Не одна старая няня обрадовалась Соковнину: «боярыня и пания Олена Митревна Брюховецкова», как называл ее московский гонец, расплакалась от умиления, увидав больше, чем «собачку с родной стороны», человека, который знал ее девушкою и видел, как она в последний раз «своею девичьею красою – русою косою светила», то есть был у нее на свадьбе в числе ближних гостей, мало того – ближних-ближайших: Федор Прокопьевич Соковнин был на этой свадьбе «тысяцким» и на коне, с саблей наголо, стоял, по московскому обычаю, всю брачную ночь у подклети, в то время когда в подклети между новобрачными, гетманом и боярином Иваном Мартыновичем Брюховецким и княжною Оленушкою Долгорукой, «доброе совершалось».

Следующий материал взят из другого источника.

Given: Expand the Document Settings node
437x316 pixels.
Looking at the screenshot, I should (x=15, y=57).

Речи в первые минуты свидания были так бессвязны, что их трудно было уловить кому бы то ни было. Только уже после необходимых и неизбежных в подобных случаях возгласов, вопросов и ответов Соковнин, плотный русый мужчина лет под сорок, напоминавший только вчерне своих сестриц, обратил внимание на Гриця, который, держась за подол матери, исподлобья поглядывал на незнакомца.
– А это, чаю, сынок твой, Олена Митревна? – спросил он и потянулся было погладить мальчика.

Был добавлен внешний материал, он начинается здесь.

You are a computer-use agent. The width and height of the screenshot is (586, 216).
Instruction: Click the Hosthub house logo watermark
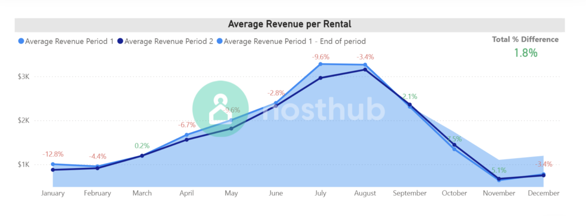(221, 108)
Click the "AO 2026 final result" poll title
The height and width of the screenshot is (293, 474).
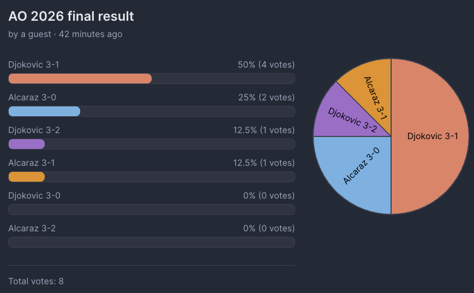(71, 16)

Гриць попятился назад и топнул ножкой.
– Сыночек? У-у, дикой! – Соковнин коснулся рукою головы мальчика.
– Не рушь мене, не рушь, – упрямился Гриць.
– Что-что он бормотит?
– Не рушь, ты москаль!
– Ого-го-го, какой черкашенин! – рассмеялся Соковнин. – Фу-ты ну-ты! А как зовут его?

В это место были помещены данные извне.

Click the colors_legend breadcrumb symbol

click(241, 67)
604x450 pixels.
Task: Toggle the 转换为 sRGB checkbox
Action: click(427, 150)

– Гришей, Гришуткой, – отвечала молодая боярыня.
– Я не Гришутка… Я Гриць, – понуро пояснил упрямый хохленок.
Разговор, конечно, скоро перешел на московские дела. В горницу, которая была отведена Брюховецкой в Чигирине, в доме Дорошенко, и в которой молодая боярыня приняла теперь своего московского гостя, немного погодя вошла и Дорошенчиха, спросив предварительно, не помешает ли она.
– Нет-нет, кумушка, где помешать! – успокоила ее Брюховецкая. – Я у вас, как у родных, жила, и мне от вас таить нечего, да и не по что.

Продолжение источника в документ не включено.